+++ Input for this task

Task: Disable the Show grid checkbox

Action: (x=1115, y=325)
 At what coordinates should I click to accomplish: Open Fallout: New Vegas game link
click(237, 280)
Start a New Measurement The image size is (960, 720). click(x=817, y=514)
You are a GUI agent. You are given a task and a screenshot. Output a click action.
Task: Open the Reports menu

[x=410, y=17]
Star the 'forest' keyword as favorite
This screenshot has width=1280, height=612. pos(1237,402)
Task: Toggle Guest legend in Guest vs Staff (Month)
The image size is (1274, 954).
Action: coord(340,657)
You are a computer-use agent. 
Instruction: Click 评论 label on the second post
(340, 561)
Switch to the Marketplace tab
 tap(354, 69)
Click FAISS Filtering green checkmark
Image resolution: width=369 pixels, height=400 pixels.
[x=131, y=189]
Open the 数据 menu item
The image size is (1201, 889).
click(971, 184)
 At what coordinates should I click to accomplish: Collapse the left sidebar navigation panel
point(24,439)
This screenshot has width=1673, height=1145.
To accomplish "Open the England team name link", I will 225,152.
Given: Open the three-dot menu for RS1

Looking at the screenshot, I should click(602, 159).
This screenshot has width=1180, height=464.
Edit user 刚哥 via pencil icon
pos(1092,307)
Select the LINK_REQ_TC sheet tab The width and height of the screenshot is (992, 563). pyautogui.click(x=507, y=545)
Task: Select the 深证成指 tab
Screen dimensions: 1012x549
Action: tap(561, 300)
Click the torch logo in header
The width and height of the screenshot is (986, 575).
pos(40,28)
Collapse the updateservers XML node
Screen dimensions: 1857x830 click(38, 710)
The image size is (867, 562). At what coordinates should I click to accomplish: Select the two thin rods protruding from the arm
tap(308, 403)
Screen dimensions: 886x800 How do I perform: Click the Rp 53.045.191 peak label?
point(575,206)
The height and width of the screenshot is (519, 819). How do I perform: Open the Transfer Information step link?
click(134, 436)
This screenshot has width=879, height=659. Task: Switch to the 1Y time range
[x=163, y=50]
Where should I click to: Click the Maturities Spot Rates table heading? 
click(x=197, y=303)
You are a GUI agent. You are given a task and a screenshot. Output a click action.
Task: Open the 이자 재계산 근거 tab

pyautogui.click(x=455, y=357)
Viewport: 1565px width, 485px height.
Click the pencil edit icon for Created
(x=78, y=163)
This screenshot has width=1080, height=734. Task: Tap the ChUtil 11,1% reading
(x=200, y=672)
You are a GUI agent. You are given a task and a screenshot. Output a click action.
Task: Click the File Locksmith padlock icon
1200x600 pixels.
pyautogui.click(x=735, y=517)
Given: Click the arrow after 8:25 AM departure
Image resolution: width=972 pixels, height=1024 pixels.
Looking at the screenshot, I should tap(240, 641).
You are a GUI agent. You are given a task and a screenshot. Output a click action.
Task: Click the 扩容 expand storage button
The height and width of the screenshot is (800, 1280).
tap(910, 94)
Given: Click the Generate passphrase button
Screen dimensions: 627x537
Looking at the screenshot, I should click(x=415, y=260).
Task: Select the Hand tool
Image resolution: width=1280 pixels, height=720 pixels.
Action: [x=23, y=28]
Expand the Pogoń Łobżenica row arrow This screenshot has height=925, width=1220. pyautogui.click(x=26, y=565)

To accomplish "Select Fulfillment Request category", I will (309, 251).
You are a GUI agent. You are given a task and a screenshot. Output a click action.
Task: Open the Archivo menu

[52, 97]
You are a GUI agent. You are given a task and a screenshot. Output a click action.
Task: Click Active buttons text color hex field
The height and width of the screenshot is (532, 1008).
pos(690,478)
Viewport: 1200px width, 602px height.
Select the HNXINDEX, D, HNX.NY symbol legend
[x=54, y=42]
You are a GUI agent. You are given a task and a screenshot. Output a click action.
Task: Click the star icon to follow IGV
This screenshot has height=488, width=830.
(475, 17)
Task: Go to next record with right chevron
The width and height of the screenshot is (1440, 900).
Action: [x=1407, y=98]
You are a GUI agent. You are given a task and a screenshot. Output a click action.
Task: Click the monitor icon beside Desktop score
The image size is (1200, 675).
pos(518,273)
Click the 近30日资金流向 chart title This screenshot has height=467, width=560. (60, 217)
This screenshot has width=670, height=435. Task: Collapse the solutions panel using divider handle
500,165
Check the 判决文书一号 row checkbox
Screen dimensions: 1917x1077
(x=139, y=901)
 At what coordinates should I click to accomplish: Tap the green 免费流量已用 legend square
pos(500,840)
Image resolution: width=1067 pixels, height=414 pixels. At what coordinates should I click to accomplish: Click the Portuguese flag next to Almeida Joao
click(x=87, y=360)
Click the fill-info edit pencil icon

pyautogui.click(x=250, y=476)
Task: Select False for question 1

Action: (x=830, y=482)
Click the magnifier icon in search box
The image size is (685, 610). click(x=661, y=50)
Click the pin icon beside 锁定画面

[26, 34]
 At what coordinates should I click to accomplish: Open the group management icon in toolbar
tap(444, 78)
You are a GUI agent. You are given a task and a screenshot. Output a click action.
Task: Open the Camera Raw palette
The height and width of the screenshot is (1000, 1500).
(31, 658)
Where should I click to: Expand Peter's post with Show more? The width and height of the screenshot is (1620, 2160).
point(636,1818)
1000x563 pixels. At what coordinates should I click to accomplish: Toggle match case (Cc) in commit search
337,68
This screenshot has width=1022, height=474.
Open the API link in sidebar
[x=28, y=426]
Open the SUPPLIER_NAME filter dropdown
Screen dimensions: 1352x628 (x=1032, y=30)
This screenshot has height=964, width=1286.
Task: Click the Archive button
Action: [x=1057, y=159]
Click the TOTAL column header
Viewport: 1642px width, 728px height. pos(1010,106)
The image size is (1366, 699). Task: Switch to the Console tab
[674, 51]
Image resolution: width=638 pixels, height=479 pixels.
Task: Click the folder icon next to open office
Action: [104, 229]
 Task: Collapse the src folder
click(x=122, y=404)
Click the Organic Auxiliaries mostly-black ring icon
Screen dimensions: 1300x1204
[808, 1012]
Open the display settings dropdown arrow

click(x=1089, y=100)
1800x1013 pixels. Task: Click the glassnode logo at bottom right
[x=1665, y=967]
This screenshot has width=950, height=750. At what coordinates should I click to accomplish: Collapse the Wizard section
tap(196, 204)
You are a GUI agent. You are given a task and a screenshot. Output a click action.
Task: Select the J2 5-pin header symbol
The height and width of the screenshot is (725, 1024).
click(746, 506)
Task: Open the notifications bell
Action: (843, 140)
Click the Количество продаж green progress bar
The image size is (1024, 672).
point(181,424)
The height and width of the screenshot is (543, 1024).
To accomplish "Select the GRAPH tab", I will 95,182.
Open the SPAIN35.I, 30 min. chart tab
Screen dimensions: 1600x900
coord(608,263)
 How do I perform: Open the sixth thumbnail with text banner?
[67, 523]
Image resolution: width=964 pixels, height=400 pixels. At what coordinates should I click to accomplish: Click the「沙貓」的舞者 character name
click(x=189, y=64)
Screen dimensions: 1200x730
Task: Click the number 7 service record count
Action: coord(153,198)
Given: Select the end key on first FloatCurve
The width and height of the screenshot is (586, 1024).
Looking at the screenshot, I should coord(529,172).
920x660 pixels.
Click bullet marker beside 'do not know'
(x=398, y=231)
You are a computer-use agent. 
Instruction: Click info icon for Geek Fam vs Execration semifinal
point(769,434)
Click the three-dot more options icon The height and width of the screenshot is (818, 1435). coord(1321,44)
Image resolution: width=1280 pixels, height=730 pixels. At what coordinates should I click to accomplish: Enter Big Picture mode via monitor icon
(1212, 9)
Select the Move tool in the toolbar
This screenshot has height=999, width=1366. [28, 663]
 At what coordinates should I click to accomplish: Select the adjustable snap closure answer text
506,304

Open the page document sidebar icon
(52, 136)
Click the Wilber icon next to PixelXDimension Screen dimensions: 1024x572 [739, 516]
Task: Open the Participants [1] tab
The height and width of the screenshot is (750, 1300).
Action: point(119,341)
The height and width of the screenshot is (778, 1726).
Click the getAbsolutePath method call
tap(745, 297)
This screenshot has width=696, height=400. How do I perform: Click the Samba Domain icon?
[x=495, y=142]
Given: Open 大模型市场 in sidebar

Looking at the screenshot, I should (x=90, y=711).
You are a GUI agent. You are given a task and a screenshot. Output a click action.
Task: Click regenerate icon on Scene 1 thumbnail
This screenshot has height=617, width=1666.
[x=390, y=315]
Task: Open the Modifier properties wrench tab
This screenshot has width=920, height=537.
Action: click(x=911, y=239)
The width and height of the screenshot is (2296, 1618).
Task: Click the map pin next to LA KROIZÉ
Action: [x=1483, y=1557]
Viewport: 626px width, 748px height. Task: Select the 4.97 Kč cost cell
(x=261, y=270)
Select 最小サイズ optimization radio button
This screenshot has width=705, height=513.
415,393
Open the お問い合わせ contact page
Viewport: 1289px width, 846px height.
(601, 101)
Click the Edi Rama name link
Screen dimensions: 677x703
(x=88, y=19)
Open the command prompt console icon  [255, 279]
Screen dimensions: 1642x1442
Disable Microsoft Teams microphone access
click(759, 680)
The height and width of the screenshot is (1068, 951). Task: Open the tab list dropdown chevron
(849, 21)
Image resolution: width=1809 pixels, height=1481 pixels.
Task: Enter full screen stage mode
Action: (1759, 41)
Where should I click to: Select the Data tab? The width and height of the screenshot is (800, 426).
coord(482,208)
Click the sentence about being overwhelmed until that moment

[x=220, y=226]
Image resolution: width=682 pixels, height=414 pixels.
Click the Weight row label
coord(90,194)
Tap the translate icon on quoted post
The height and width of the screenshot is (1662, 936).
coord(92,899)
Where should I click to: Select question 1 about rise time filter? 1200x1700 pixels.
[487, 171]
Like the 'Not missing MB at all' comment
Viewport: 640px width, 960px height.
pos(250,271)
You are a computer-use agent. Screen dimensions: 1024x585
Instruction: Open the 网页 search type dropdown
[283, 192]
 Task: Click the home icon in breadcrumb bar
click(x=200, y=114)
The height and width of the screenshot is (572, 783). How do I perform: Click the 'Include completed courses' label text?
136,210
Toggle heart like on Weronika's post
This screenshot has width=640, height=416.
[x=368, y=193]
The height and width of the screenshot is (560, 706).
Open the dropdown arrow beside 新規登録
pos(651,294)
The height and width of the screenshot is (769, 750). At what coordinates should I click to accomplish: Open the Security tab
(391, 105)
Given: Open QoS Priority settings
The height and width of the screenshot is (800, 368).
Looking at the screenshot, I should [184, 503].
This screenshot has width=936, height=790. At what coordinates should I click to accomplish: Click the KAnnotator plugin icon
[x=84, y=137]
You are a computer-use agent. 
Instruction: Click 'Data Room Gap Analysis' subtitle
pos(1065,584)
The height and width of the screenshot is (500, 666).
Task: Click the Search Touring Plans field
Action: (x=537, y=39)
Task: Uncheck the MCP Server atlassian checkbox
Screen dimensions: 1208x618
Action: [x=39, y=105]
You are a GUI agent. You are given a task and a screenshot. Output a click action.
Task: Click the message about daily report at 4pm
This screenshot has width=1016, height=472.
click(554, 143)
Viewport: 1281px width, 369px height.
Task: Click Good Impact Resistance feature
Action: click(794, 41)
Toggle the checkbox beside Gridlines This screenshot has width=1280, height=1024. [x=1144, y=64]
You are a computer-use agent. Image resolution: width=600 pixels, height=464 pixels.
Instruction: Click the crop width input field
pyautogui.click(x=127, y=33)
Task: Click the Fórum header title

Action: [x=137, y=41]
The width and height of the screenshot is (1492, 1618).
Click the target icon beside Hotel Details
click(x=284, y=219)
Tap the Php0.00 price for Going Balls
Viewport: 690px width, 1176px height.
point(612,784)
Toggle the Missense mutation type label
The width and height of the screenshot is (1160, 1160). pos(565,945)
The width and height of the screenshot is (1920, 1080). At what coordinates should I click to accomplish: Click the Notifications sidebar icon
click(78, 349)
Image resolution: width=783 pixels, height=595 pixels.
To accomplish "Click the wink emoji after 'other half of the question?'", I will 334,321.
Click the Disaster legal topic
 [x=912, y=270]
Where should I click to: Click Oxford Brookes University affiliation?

++++++

Each line of the data above that contains "chart" counts once; report the total alone.

Problem solution - 2